● **Exercise description**: Retype each record exactly.
* * *
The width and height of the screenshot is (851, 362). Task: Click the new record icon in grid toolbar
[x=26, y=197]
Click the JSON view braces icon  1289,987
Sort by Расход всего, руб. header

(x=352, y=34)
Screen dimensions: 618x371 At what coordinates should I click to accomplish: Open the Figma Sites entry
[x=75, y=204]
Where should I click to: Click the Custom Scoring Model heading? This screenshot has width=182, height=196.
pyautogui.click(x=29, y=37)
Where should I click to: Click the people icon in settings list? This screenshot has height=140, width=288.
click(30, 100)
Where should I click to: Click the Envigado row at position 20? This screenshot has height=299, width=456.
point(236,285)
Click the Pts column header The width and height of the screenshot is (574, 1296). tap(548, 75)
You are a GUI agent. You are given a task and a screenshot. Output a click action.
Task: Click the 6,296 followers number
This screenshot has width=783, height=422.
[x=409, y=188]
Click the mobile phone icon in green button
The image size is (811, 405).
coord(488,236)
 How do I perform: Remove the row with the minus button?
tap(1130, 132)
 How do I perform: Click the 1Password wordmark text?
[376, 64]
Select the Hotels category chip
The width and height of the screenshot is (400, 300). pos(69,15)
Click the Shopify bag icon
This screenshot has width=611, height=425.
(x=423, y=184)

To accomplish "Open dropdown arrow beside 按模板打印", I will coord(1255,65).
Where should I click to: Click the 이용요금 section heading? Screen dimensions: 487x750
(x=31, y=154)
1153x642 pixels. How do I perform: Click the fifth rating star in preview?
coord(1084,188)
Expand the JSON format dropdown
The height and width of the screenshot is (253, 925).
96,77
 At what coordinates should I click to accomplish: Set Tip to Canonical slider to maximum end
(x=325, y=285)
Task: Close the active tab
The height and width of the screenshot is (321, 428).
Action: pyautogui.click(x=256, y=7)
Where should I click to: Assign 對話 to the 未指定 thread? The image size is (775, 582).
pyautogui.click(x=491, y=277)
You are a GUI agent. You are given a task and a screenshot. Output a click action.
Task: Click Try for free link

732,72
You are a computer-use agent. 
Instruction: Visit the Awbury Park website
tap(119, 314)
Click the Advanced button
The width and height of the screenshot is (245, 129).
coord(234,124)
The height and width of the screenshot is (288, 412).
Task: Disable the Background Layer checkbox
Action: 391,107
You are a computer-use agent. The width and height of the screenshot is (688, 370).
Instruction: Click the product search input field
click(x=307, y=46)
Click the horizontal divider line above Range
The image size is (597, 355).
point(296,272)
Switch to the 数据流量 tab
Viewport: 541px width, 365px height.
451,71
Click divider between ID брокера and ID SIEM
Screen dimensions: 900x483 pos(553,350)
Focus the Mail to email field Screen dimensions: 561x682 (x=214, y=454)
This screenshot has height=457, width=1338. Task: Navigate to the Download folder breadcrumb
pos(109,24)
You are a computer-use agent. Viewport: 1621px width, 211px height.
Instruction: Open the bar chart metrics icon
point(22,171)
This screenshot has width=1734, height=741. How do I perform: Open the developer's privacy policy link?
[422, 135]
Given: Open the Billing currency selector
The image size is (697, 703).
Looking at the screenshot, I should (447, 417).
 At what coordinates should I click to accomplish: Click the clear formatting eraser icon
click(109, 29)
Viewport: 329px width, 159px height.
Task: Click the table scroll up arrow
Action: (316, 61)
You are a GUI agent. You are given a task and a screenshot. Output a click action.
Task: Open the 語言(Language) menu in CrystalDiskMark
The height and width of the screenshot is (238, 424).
* * *
● **Your response**:
The width and height of the screenshot is (851, 362). Task: Click the new record icon in grid toolbar
[x=26, y=197]
Click the JSON view braces icon  1289,987
Sort by Расход всего, руб. header

(x=352, y=34)
Screen dimensions: 618x371 At what coordinates should I click to accomplish: Open the Figma Sites entry
[x=75, y=204]
Where should I click to: Click the Custom Scoring Model heading? This screenshot has width=182, height=196.
pyautogui.click(x=29, y=37)
Where should I click to: Click the people icon in settings list? This screenshot has height=140, width=288.
click(30, 100)
Where should I click to: Click the Envigado row at position 20? This screenshot has height=299, width=456.
point(236,285)
Click the Pts column header The width and height of the screenshot is (574, 1296). tap(548, 75)
You are a GUI agent. You are given a task and a screenshot. Output a click action.
Task: Click the 6,296 followers number
This screenshot has width=783, height=422.
[x=409, y=188]
Click the mobile phone icon in green button
The image size is (811, 405).
coord(488,236)
 How do I perform: Remove the row with the minus button?
tap(1130, 132)
 How do I perform: Click the 1Password wordmark text?
[376, 64]
Select the Hotels category chip
The width and height of the screenshot is (400, 300). pos(69,15)
Click the Shopify bag icon
This screenshot has width=611, height=425.
(x=423, y=184)

To accomplish "Open dropdown arrow beside 按模板打印", I will coord(1255,65).
Where should I click to: Click the 이용요금 section heading? Screen dimensions: 487x750
(x=31, y=154)
1153x642 pixels. How do I perform: Click the fifth rating star in preview?
coord(1084,188)
Expand the JSON format dropdown
The height and width of the screenshot is (253, 925).
96,77
 At what coordinates should I click to accomplish: Set Tip to Canonical slider to maximum end
(x=325, y=285)
Task: Close the active tab
The height and width of the screenshot is (321, 428).
Action: pyautogui.click(x=256, y=7)
Where should I click to: Assign 對話 to the 未指定 thread? The image size is (775, 582).
pyautogui.click(x=491, y=277)
You are a GUI agent. You are given a task and a screenshot. Output a click action.
Task: Click Try for free link

732,72
You are a computer-use agent. 
Instruction: Visit the Awbury Park website
tap(119, 314)
Click the Advanced button
The width and height of the screenshot is (245, 129).
coord(234,124)
The height and width of the screenshot is (288, 412).
Task: Disable the Background Layer checkbox
Action: 391,107
You are a computer-use agent. The width and height of the screenshot is (688, 370).
Instruction: Click the product search input field
click(x=307, y=46)
Click the horizontal divider line above Range
The image size is (597, 355).
point(296,272)
Switch to the 数据流量 tab
Viewport: 541px width, 365px height.
451,71
Click divider between ID брокера and ID SIEM
Screen dimensions: 900x483 pos(553,350)
Focus the Mail to email field Screen dimensions: 561x682 (x=214, y=454)
This screenshot has height=457, width=1338. Task: Navigate to the Download folder breadcrumb
pos(109,24)
You are a computer-use agent. Viewport: 1621px width, 211px height.
Instruction: Open the bar chart metrics icon
point(22,171)
This screenshot has width=1734, height=741. How do I perform: Open the developer's privacy policy link?
[422, 135]
Given: Open the Billing currency selector
The image size is (697, 703).
Looking at the screenshot, I should (447, 417).
 At what coordinates should I click to accomplish: Click the clear formatting eraser icon
click(109, 29)
Viewport: 329px width, 159px height.
Task: Click the table scroll up arrow
Action: (316, 61)
You are a GUI agent. You are given a task and a screenshot. Output a click action.
Task: Open the 語言(Language) menu in CrystalDiskMark
The height and width of the screenshot is (238, 424).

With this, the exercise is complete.